Illarionov also said that Russia’s stock market had fared worse than others since the start of the world financial crisis—it had fallen more than 70 percent from its peak in May—because of Russian government actions that had frightened off investors. These included, he said, the conflict between the Russian and British partners in the TNK-BP joint venture, the actions taken against the steel and coal giant Mechel, Russia’s military confrontation with Georgia and subsequent unilateral recognition of the breakaway Georgian regions of South Ossetia and Abkhazia, and “the bellicose rhetoric of the Russian authorities, who were trying to convince the international community that Russia was not afraid of a repetition of the Cold War” (www.newru.com, October 21). Speaking to reporters in Moscow, Illarionov said it was “completely clear that investors, both foreign and Russian, judge the situation of the Russian economy as much worse than that of other countries, with the possible exception of Ukraine” (Reuters, October 20).
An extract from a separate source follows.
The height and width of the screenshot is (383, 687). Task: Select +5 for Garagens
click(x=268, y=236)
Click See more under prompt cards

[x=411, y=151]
In his interview with the Financial Times, Shuvalov said that the Russian government had no plans to devalue the ruble or implement exchange controls and that the state would continue to spend reserves to support the currency. While Russia has the third largest foreign exchange reserve in the world, totaling more than $530 billion, it is shrinking by $12 billion to $16 billion a week due to capital flight. In addition, Russia’s Central Bank has spent up to $67 billion since early August defending the ruble. Last week Russia’s Central Bank banned some currency operations that could be used to bet against the ruble (Financial Times, October 21-22; Moscow Times, October 22). Some Russian media warned earlier this week of a possible run on banks against the backdrop of a depreciating ruble. In an effort to prevent this, the Russian government has raised the level of federal insurance for personal bank deposits (see EDM, October 20).

Some observers are warning that if the financial crisis spreads to the real economy and incomes fall along with living standards after nearly a decade of rapid growth, the results could be politically destabilizing. “In sociology, there is the theory of relative deprivation: People revolt not when it is bad but when the gap between their expectations and reality grows,” Novaya gazeta quoted Georgy Satarov, president of the INDEM Foundation, as saying:

“Stable positive expectations have formed over the past eight years, but the crisis is destroying them … provoking social dissatisfaction. This is how, for example, the French Revolution began. Harsh scenarios are probable in Russia now. A sharp reduction is planned in the officer corps of the armed forces. A large-scale study of the elites was recently conducted, and the most negative attitude toward the regime was found in the army. Retired officers are much more dangerous than those in active service. The blow dealt by the crisis to the middle class is the second fuse, because businessmen have started to organize themselves. And the third [would be], God forbid, a blow to citizens’ savings” (this, by the way, explains the measures taken to reassure depositors) (Novaya gazeta, October 20).